Thomas Johnson (1714–1778) was an English wood carver and furniture maker.

== Work ==

Johnson worked in London and is particularly known for bold or extreme use and mixture of rococo, Chinese, and rustic motifs. He was said to be one of the most successful exponents of the rococo style, giving it a vitality not seen in the work of other designers. Among other works, he adapted scenes from Francis Barlow's illustrations of Aesop's Fables.

Of excellent repute as a craftsman and an artist in wood, Johnson's original conceptions and his adaptations of other's ideas were remarkable for their extreme flamboyance, and for the merciless manner in which he overloaded them with thin and meretricious ornament. He participated in the Antigallican Association, an informal group opposed to French fashion and influence. Some of his designs, however, were taken from French works. Many of his pieces were also more fanciful expression of Thomas Chippendale's design ideas.

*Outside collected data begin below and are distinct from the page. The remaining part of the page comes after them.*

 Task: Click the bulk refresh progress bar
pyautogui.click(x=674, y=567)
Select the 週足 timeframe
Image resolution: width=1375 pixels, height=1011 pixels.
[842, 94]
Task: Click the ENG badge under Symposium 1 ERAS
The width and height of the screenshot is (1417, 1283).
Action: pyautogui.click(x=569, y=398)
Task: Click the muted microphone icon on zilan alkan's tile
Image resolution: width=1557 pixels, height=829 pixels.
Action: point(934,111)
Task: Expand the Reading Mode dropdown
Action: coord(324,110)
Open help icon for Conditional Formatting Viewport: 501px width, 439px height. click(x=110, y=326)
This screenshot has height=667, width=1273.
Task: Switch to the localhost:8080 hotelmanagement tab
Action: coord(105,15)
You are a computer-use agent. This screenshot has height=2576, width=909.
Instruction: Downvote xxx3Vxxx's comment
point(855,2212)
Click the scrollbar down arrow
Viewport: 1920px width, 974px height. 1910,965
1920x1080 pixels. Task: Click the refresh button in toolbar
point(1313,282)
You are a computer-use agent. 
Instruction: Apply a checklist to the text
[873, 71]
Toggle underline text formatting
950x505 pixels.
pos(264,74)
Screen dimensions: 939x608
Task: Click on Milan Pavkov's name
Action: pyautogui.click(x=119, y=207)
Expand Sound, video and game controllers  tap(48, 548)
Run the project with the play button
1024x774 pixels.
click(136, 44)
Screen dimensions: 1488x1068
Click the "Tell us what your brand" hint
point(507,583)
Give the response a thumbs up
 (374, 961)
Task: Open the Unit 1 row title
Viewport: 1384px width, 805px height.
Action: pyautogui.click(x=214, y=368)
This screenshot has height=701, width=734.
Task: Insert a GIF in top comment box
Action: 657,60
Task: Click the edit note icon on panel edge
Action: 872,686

The three leading "motives" of the time—Chinese, Gothic and Louis Quatorze—were mixed up in his work in the most amazing manner. He was exceedingly fond of introducing human figures, animals, birds and fishes in highly incongruous places. He appears to have defended his enormities on the ground that "all men vary in opinion, and a fault in the eye of one may be a beauty in that of another; 'tis a duty incumbent on an author to endeavour at pleasing every taste."

== Books ==

In the 1750s he published several books of designs which were widely used for things like ceiling moulding. These books include Twelve Girandoles in 1755, The Book of the Carver in 1758, a folio volume of Designs for Picture Frames, Candelabra, Ceilings, &c. also in 1758 and monthly between 1755 and 1758, One hundred and fifty New Designs. He also had a great influence on Ince and Mayhew's book, The Universal System of Household Furniture.